Municipalities cringe at new bills that shift costs to local taxpayers
Members of the Senate Finance Committee have said they want to avoid a broad-based income tax this year, but some cost-cutting bills introduced by the committee Monday could indirectly raise taxes on Alaskans.
On Day 70 of the legislative session, the committee introduced four pieces of legislation — one of which cuts revenue sharing in half, and others that increase the amount municipalities pay into the Public Employees Retirement System (PERS) and the Teachers Retirement System (TRS).
“We’re just asking everyone to pitch in, it’s going to be tough. We’re all gonna feel the pinch. We’ve all got to take our responsibility in this $4.1 billion budget gap,” said Senator Peter Micciche at a press conference before the introduction of the bills Monday.
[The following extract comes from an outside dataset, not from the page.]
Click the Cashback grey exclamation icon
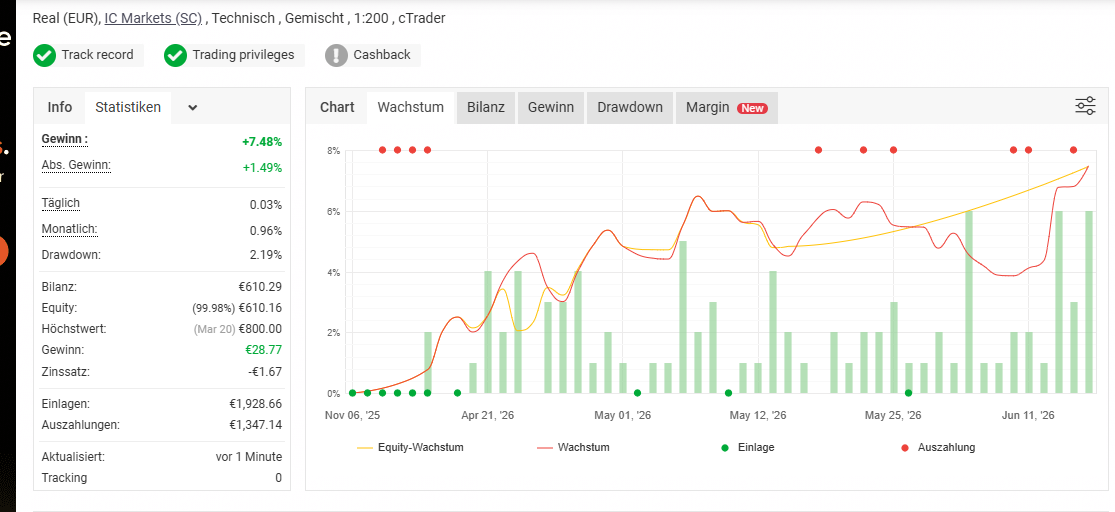This screenshot has height=512, width=1115. pos(336,55)
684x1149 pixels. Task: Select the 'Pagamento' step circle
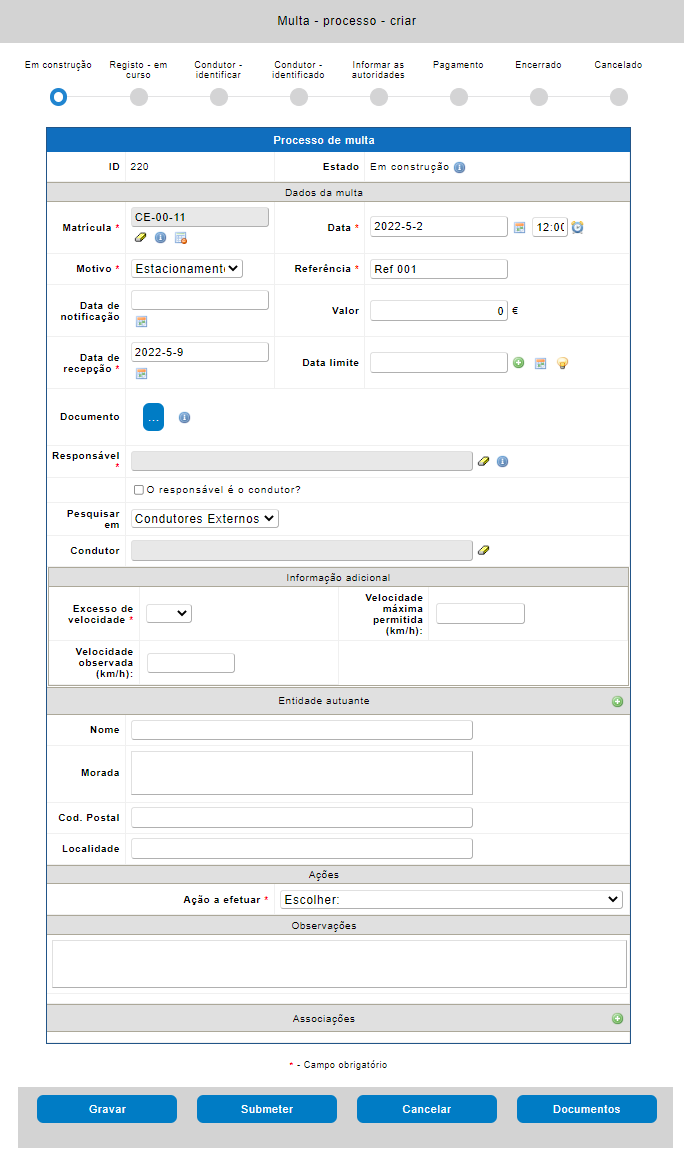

Kathie Wasserman, executive director of the Alaska Municipal League (AML), which represents more than 164 cities and boroughs statewide, said the Senate majority is only shifting the burden onto local taxpayers, their own constituents.
“They gave away a debt to us, and that is not shrinking government,” Wasserman said. “This will cost municipalities at least $8.5 million in additional costs every year, and there has to be somewhere to go to get those.”
Wasserman said AML had anticipated cuts to revenue sharing, but not the extra costs on PERS and TRS.
“The only way municipalities have to make money is through raising taxes or raising fees,” Wasserman said. “So the legislature says they don’t want to tax, they don’t want to put this burden on the taxpayer. But yet, they seem to be okay with us putting that burden on the taxpayer.”
Wasserman estimates the change in PERS funding, under Senate bill 209, will cost the municipality of Anchorage $13 million over the next 22 years. But worse off, she said, are the communities that don’t have a tax base.
“These municipalities, some of them are already underwater due to PERS costs, they’ve got huge debts. They will never be able to pay them back, never,” Wasserman said. “When a small community with no tax base owes $7-800,000 to the state of Alaska because of PERS costs… doing this, well you’re just adding to a bill that they can’t pay anyway. So what’s the point? ”
Wasserman said if Senate Bill 209 passes, it could mean the end of some of those communities.
“The physical location of them will not go away, but their government may,” she said. “And if that’s something that the legislature thinks is okay, then they need to have a discussion about that.”
SB 209, along with TRS-related Senate Bill 207, community-revenue sharing Senate Bill 210 and Senate Bill 208, with changes to the Alaska Performance Scholarship Program, were referred to a single committee — the Senate Finance Committee. That’s the same committee that wrote the bills. Senate minority leader, Berta Gardner moved to have the measures evaluated by additional committees, but the majority voted against it, citing the need to work quickly through them.
“The financial issues of the state are so extremely stark that I think it’s important for these to be laid out in financial circumstances,” said Senate majority leader John Coghill, who said it would be nice to have a 121-day session.
Gardner shot back, “If that’s an argument that time doesn’t allow us to follow our own rules in vetting bills in each appropriate committee, why don’t we simply refer all bills to finance and be done with all the other committees and just say, ‘We can do it in 30 days? The argument is to build public process, confidence, and have a full vetting of every proposal that goes through this body.”
All four bills will be taken up in the Senate Finance Committee on Tuesday at 1 p.m.